Melting Light
Though we’re always careful here at 3rings to avoid giving undue attention to “small” products or accessories, every so often we come across a piece that just refuses to be ignored. Have a look at the delight that is Zietta Clara’s Knobs and Pulls, or the inspired functionality of Keep It Cartesian‘s electric faceplates, to see what I mean. In that spirit, then, I just can’t pass up German Designer Daniel Becker’s Melting Light.
Melting Light. Designed by Daniel Becker.
A hanging lamp, it shares a common thread with such disparate but alike sensibilities of Ross Lovegrove (Liquid Space) and Pieke Bergmans (Crystal Virus). The impetus behind Melting Light was the search for the ever elusive “ideal form” – as all good art/design aspires to do.
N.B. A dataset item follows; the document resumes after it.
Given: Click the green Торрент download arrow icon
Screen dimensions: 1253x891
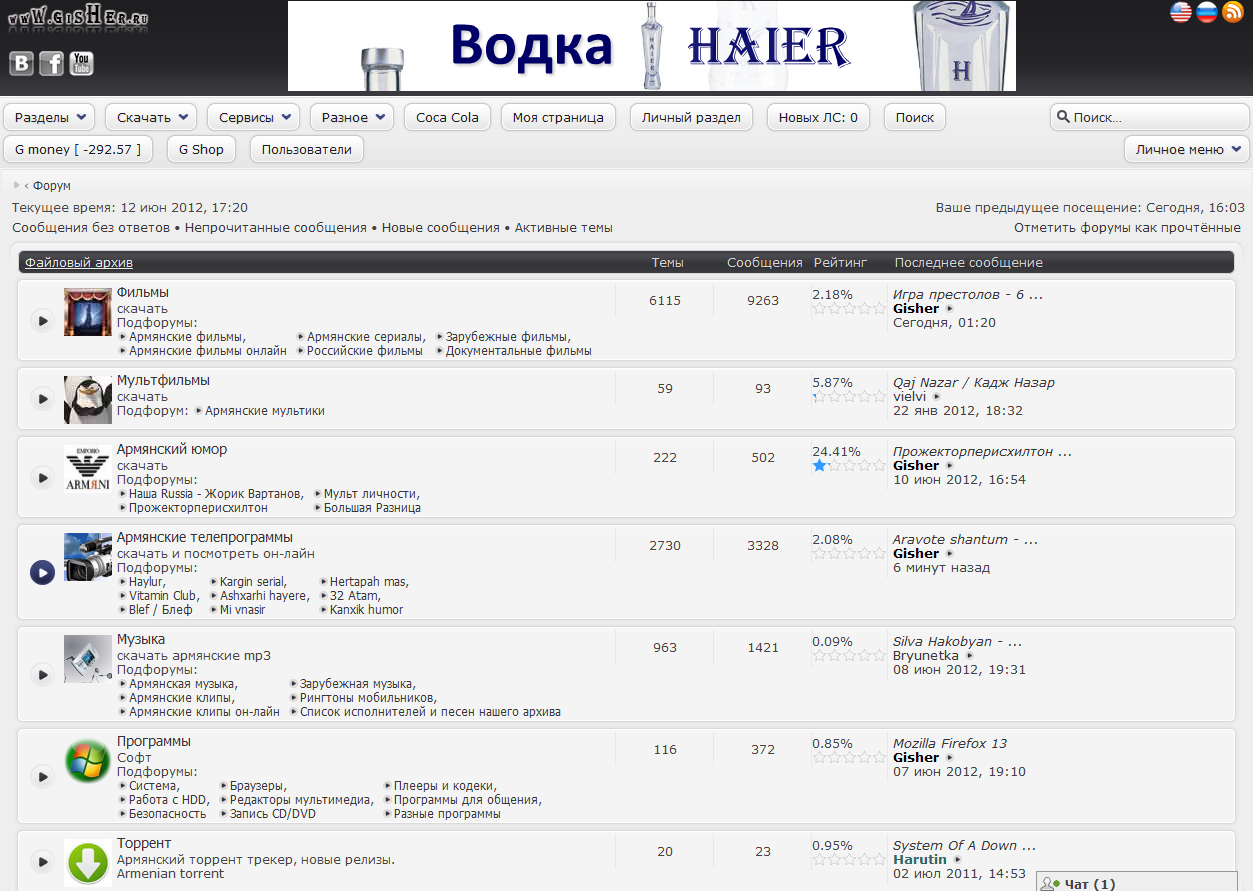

In this case, though, it was “ideal” with a twist: Becker aimed for a shape that would assist in the diffusion of a light source originating from beneath the shade, rather than within or above it.
Discovering that “the wave form turned out to be the optimal design for reflecting the light diffusely into the room,” he then created a glass bulb in the shape of a tear drop, filled it with LED elements, and attached same beneath the lampshade by means of a thin wire-very like a placenta to a fetus, or an exploratory emissary to its mother ship.
As the previous metaphors might suggest, Melting Light has an extraterrestrial aspect that lends it an intriguing aesthetic. Looking at its stark form against a background of black, I’m reminded of Close Encounters of the Third Kind as well as 2001: A Space Odyssey, in which the iconography of birth mingles with cosmic imagery to create the likes of which we’d never imagined. In its deft manipulation of illumination, as well as its unconventional aesthetic, Becker’s Melting Light accomplishes much the same.